Mutational Analysis of β‐Catenin Gene in Japanese Ovarian Carcinomas: Frequent Mutations in Endometrioid Carcinomas

To investigate the contribution of the β‐catenin gene to the development of ovarian carcinomas, mutational analysis of exon 3 of the β‐catenin gene was conducted. We analyzed 61 primary ovarian carcinomas, consisting of 49 non‐endometrioid‐type and 12 endometrioid‐type tumors, for genetic alteration of the β‐catenin gene. Five carcinomas showed β‐catenin mutations (S37C, T41I, T41A), including 4 (33%) of 12 endometrioid‐type tumors and 1 (14%) of 7 mucinous‐type tumors. All of these mutations altered at the serine/threonine residues that are potential sites of GSK3‐β phosphorylation. We detected no carcinomas with interstitial deletion involving exon 3 of β‐catenin. Furthermore, we immunohistochemically studied 27 of the 61 ovarian carcinomas. Both nuclear and cytoplasmic β‐catenin expressions were demonstrated in 4 of the 27 ovarian carcinomas for which tissue samples were available for examination.
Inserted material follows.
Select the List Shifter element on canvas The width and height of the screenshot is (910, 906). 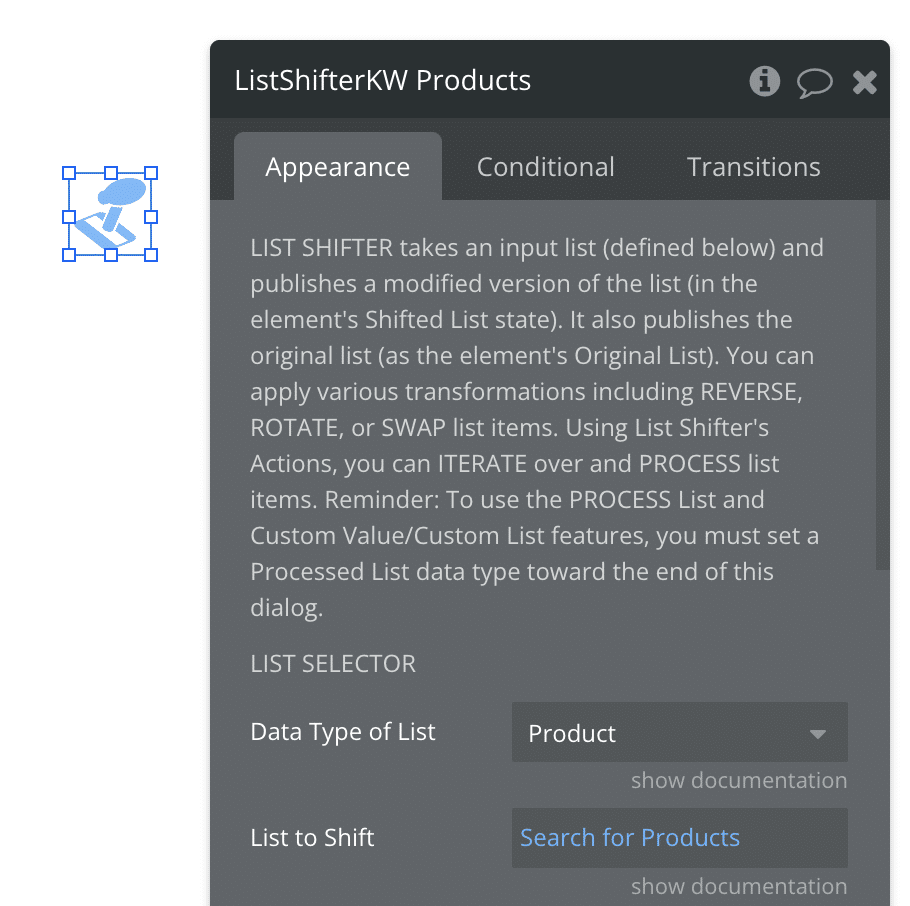pos(109,214)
All 4 cases exhibited mutations in exon 3 of β‐catenin, including a mucinous carcinoma. Our results suggested that β‐catenin gene mutation at potential GSK3‐β phosphorylation sites results in accumulation of β‐catenin protein within the cells and its translocation to nuclei. Accumulated β‐catenin protein may be involved in the development of endometrioid‐type ovarian carcinomas, and some mucinous‐type ovarian carcinomas.